When used on an ammeter, the pointer supplied to the coil can be used immediately Current strength are displayed. In particular, the magnetic attraction between the rotor enables to which the pointer is attached, and the other rotor that the pointer returns to its starting position automatically returns, so that a return spring is not required and therefore due to the aging of the Return spring-related display errors can be avoided.

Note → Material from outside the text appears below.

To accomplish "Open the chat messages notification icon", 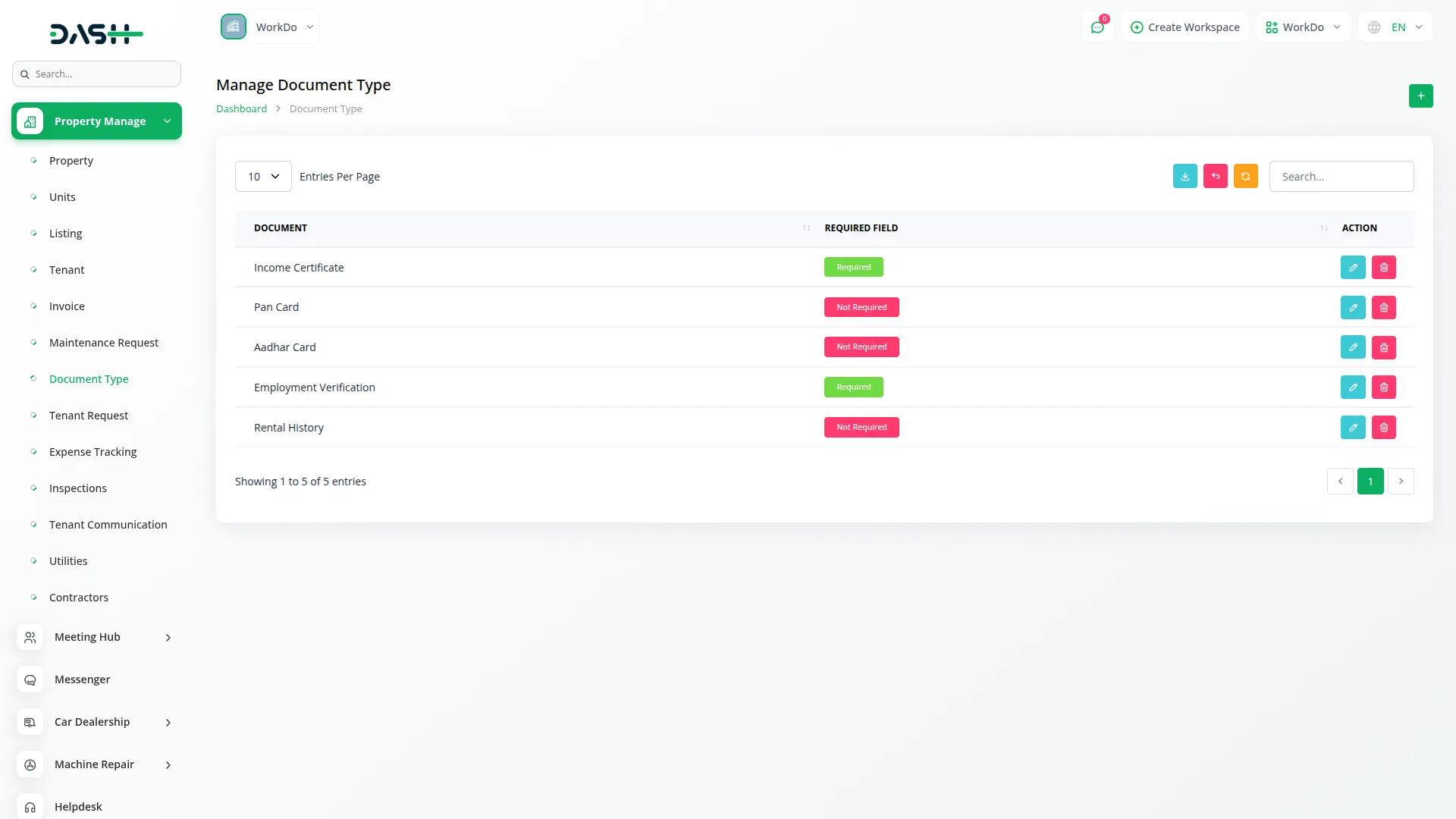I will click(x=1097, y=27).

In addition 7 sheets of drawings

Claims (9)

1 claims: 1. Self-starting synchronous motor with a first permanent magnet rotor which is rotatably arranged in a magnetic alternating field generated by a core-free excitation coil and is magnetically coupled to a second permanent magnet rotor, characterized in that the second permanent magnet rotor (6; 106; 216; 316; 426) such is arranged relative to the first permanent magnet rotor (4; 104; 214; 314; 424) and the excitation coil (2; 102; 212; 312; 422) that the connecting line of the two poles of the first permanent magnet rotor forms an acute angle (Θ) with the Forms the central axis (C) of the excitation coil. 2. Synchronous motor according to claim 1, characterized in that the surfaces of the two Läuler are arranged in intersecting planes. 3. Synchronous motor according to claim 1 or 2, characterized in that the first rotor in the interior of the excitation coil is arranged. 4. Synchronous motor according to one of the preceding claims, characterized in that the first rotor has z-.vei diametrically opposite magnetic poles (N, S) . 5. Synchronous motor according to one of the preceding claims, characterized in that the second rotor (510; 530; 550) in the magnetic field of a second core-free energy coil (509; 529; 549) is arranged. 6. Synchronous motor according to claim 5, characterized in that a magnetic idle rotor (575) is arranged between the two runners in an angular position, each by one Angle deviates from the central axis of the two coils (Fig. 18). 7. Synchronous motor according to claim 5 or 6, characterized in that the first and the second runners are arranged in your interior of the coil. 8. Synchronous motor according to one of the preceding claims, characterized in that at least two pole pairs (N, S) are provided on each rotor. 9. Use of a synchronous motor according to one of the preceding claims as a display device an electrical instrument or device, the pointer of which is arranged on one of the runners.